BRIEF:
Transcribe the full listing, keeping every word as it stands.

-- AVAILABLE DATA follows --

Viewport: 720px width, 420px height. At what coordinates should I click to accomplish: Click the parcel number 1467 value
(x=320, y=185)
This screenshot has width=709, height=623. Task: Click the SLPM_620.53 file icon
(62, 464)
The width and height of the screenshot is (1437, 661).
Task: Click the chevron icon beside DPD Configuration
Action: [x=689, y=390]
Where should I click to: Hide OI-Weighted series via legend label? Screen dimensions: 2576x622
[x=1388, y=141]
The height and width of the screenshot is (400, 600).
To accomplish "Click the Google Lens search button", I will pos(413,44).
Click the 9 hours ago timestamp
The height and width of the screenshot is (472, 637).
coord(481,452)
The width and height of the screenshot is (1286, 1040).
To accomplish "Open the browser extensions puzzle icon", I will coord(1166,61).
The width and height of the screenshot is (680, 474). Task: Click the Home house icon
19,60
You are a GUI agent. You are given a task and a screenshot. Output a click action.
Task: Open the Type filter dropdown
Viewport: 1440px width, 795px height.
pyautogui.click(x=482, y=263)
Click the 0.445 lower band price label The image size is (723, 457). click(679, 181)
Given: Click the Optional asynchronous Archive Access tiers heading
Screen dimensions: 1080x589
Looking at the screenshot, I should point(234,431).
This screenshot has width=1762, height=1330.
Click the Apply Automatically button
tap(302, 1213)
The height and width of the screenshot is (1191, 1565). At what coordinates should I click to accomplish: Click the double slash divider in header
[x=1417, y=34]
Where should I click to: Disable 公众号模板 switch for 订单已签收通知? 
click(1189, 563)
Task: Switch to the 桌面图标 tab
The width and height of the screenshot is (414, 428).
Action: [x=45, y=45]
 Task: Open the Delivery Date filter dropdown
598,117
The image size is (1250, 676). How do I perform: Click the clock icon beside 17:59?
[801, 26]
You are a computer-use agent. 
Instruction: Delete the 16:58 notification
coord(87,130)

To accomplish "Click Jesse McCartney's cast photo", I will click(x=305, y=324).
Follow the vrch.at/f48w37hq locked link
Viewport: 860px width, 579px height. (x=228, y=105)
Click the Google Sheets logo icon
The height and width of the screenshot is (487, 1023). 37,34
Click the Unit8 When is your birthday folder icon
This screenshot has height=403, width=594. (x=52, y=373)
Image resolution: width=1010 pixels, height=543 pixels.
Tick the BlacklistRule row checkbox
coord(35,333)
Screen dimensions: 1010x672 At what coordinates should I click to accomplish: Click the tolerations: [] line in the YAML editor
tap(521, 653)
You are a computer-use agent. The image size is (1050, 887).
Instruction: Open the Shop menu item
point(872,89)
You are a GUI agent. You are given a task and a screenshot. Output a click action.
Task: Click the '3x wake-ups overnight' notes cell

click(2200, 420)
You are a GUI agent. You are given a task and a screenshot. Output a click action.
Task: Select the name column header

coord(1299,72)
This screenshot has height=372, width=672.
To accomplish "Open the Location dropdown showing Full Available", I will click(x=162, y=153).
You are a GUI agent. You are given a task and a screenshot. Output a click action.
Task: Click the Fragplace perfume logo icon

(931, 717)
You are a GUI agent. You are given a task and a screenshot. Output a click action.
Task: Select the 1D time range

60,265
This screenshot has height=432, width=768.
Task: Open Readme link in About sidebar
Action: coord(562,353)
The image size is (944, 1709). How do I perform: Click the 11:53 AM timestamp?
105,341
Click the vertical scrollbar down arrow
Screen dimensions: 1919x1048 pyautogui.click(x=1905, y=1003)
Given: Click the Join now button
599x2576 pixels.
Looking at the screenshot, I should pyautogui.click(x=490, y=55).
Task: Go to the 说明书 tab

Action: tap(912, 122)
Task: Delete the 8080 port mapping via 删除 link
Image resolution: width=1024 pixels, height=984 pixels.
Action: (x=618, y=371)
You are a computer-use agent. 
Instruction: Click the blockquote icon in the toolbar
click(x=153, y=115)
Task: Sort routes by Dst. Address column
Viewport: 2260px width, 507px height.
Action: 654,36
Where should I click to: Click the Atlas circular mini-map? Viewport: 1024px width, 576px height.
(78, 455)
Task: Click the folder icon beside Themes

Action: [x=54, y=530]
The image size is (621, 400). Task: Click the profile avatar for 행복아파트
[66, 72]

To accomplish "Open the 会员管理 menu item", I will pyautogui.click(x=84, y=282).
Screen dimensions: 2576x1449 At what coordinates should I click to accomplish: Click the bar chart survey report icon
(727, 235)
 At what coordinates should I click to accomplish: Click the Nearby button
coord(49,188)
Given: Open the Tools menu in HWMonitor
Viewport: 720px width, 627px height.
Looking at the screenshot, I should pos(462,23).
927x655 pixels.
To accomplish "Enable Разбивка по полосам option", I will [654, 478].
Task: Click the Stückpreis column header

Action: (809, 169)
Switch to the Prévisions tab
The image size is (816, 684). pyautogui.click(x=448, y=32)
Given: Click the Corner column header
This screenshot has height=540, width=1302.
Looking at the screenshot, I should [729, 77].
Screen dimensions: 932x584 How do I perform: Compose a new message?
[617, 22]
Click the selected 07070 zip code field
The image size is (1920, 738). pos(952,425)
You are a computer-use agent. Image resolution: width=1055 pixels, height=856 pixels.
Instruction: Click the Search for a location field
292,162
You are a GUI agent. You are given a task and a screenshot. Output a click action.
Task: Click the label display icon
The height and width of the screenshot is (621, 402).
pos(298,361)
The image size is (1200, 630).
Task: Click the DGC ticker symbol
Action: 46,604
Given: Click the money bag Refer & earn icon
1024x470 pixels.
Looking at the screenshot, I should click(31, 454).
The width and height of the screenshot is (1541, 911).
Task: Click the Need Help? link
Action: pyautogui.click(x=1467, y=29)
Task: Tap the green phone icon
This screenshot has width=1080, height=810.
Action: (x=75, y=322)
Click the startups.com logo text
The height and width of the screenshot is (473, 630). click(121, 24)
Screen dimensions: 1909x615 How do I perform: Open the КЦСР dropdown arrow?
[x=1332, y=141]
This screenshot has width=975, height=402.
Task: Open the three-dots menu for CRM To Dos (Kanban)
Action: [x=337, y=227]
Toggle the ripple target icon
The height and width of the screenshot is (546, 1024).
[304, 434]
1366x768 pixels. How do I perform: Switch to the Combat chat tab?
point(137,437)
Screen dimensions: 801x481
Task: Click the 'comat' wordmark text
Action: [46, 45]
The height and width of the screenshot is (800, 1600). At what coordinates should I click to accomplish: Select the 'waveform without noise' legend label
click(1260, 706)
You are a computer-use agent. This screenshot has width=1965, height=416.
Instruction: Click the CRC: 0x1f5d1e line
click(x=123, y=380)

-- AVAILABLE DATA concluded --

SOLUTION:
Viewport: 720px width, 420px height. At what coordinates should I click to accomplish: Click the parcel number 1467 value
(x=320, y=185)
This screenshot has width=709, height=623. Task: Click the SLPM_620.53 file icon
(62, 464)
The width and height of the screenshot is (1437, 661).
Task: Click the chevron icon beside DPD Configuration
Action: [x=689, y=390]
Where should I click to: Hide OI-Weighted series via legend label? Screen dimensions: 2576x622
[x=1388, y=141]
The height and width of the screenshot is (400, 600).
To accomplish "Click the Google Lens search button", I will pos(413,44).
Click the 9 hours ago timestamp
The height and width of the screenshot is (472, 637).
coord(481,452)
The width and height of the screenshot is (1286, 1040).
To accomplish "Open the browser extensions puzzle icon", I will coord(1166,61).
The width and height of the screenshot is (680, 474). Task: Click the Home house icon
19,60
You are a GUI agent. You are given a task and a screenshot. Output a click action.
Task: Open the Type filter dropdown
Viewport: 1440px width, 795px height.
pyautogui.click(x=482, y=263)
Click the 0.445 lower band price label The image size is (723, 457). click(679, 181)
Given: Click the Optional asynchronous Archive Access tiers heading
Screen dimensions: 1080x589
Looking at the screenshot, I should point(234,431).
This screenshot has width=1762, height=1330.
Click the Apply Automatically button
tap(302, 1213)
The height and width of the screenshot is (1191, 1565). At what coordinates should I click to accomplish: Click the double slash divider in header
[x=1417, y=34]
Where should I click to: Disable 公众号模板 switch for 订单已签收通知? 
click(1189, 563)
Task: Switch to the 桌面图标 tab
The width and height of the screenshot is (414, 428).
Action: [x=45, y=45]
 Task: Open the Delivery Date filter dropdown
598,117
The image size is (1250, 676). How do I perform: Click the clock icon beside 17:59?
[801, 26]
You are a computer-use agent. 
Instruction: Delete the 16:58 notification
coord(87,130)

To accomplish "Click Jesse McCartney's cast photo", I will click(x=305, y=324).
Follow the vrch.at/f48w37hq locked link
Viewport: 860px width, 579px height. (x=228, y=105)
Click the Google Sheets logo icon
The height and width of the screenshot is (487, 1023). 37,34
Click the Unit8 When is your birthday folder icon
This screenshot has height=403, width=594. (x=52, y=373)
Image resolution: width=1010 pixels, height=543 pixels.
Tick the BlacklistRule row checkbox
coord(35,333)
Screen dimensions: 1010x672 At what coordinates should I click to accomplish: Click the tolerations: [] line in the YAML editor
tap(521, 653)
You are a computer-use agent. The image size is (1050, 887).
Instruction: Open the Shop menu item
point(872,89)
You are a GUI agent. You are given a task and a screenshot. Output a click action.
Task: Click the '3x wake-ups overnight' notes cell

click(2200, 420)
You are a GUI agent. You are given a task and a screenshot. Output a click action.
Task: Select the name column header

coord(1299,72)
This screenshot has height=372, width=672.
To accomplish "Open the Location dropdown showing Full Available", I will click(x=162, y=153).
You are a GUI agent. You are given a task and a screenshot. Output a click action.
Task: Click the Fragplace perfume logo icon

(931, 717)
You are a GUI agent. You are given a task and a screenshot. Output a click action.
Task: Select the 1D time range

60,265
This screenshot has height=432, width=768.
Task: Open Readme link in About sidebar
Action: coord(562,353)
The image size is (944, 1709). How do I perform: Click the 11:53 AM timestamp?
105,341
Click the vertical scrollbar down arrow
Screen dimensions: 1919x1048 pyautogui.click(x=1905, y=1003)
Given: Click the Join now button
599x2576 pixels.
Looking at the screenshot, I should pyautogui.click(x=490, y=55).
Task: Go to the 说明书 tab

Action: tap(912, 122)
Task: Delete the 8080 port mapping via 删除 link
Image resolution: width=1024 pixels, height=984 pixels.
Action: (x=618, y=371)
You are a computer-use agent. 
Instruction: Click the blockquote icon in the toolbar
click(x=153, y=115)
Task: Sort routes by Dst. Address column
Viewport: 2260px width, 507px height.
Action: 654,36
Where should I click to: Click the Atlas circular mini-map? Viewport: 1024px width, 576px height.
(78, 455)
Task: Click the folder icon beside Themes

Action: [x=54, y=530]
The image size is (621, 400). Task: Click the profile avatar for 행복아파트
[66, 72]

To accomplish "Open the 会员管理 menu item", I will pyautogui.click(x=84, y=282).
Screen dimensions: 2576x1449 At what coordinates should I click to accomplish: Click the bar chart survey report icon
(727, 235)
 At what coordinates should I click to accomplish: Click the Nearby button
coord(49,188)
Given: Open the Tools menu in HWMonitor
Viewport: 720px width, 627px height.
Looking at the screenshot, I should pos(462,23).
927x655 pixels.
To accomplish "Enable Разбивка по полосам option", I will [654, 478].
Task: Click the Stückpreis column header

Action: (809, 169)
Switch to the Prévisions tab
The image size is (816, 684). pyautogui.click(x=448, y=32)
Given: Click the Corner column header
This screenshot has height=540, width=1302.
Looking at the screenshot, I should [729, 77].
Screen dimensions: 932x584 How do I perform: Compose a new message?
[617, 22]
Click the selected 07070 zip code field
The image size is (1920, 738). pos(952,425)
You are a computer-use agent. Image resolution: width=1055 pixels, height=856 pixels.
Instruction: Click the Search for a location field
292,162
You are a GUI agent. You are given a task and a screenshot. Output a click action.
Task: Click the label display icon
The height and width of the screenshot is (621, 402).
pos(298,361)
The image size is (1200, 630).
Task: Click the DGC ticker symbol
Action: 46,604
Given: Click the money bag Refer & earn icon
1024x470 pixels.
Looking at the screenshot, I should click(31, 454).
The width and height of the screenshot is (1541, 911).
Task: Click the Need Help? link
Action: pyautogui.click(x=1467, y=29)
Task: Tap the green phone icon
This screenshot has width=1080, height=810.
Action: (x=75, y=322)
Click the startups.com logo text
The height and width of the screenshot is (473, 630). click(121, 24)
Screen dimensions: 1909x615 How do I perform: Open the КЦСР dropdown arrow?
[x=1332, y=141]
This screenshot has width=975, height=402.
Task: Open the three-dots menu for CRM To Dos (Kanban)
Action: [x=337, y=227]
Toggle the ripple target icon
The height and width of the screenshot is (546, 1024).
[304, 434]
1366x768 pixels. How do I perform: Switch to the Combat chat tab?
point(137,437)
Screen dimensions: 801x481
Task: Click the 'comat' wordmark text
Action: [46, 45]
The height and width of the screenshot is (800, 1600). At what coordinates should I click to accomplish: Select the 'waveform without noise' legend label
click(1260, 706)
You are a computer-use agent. This screenshot has width=1965, height=416.
Instruction: Click the CRC: 0x1f5d1e line
click(x=123, y=380)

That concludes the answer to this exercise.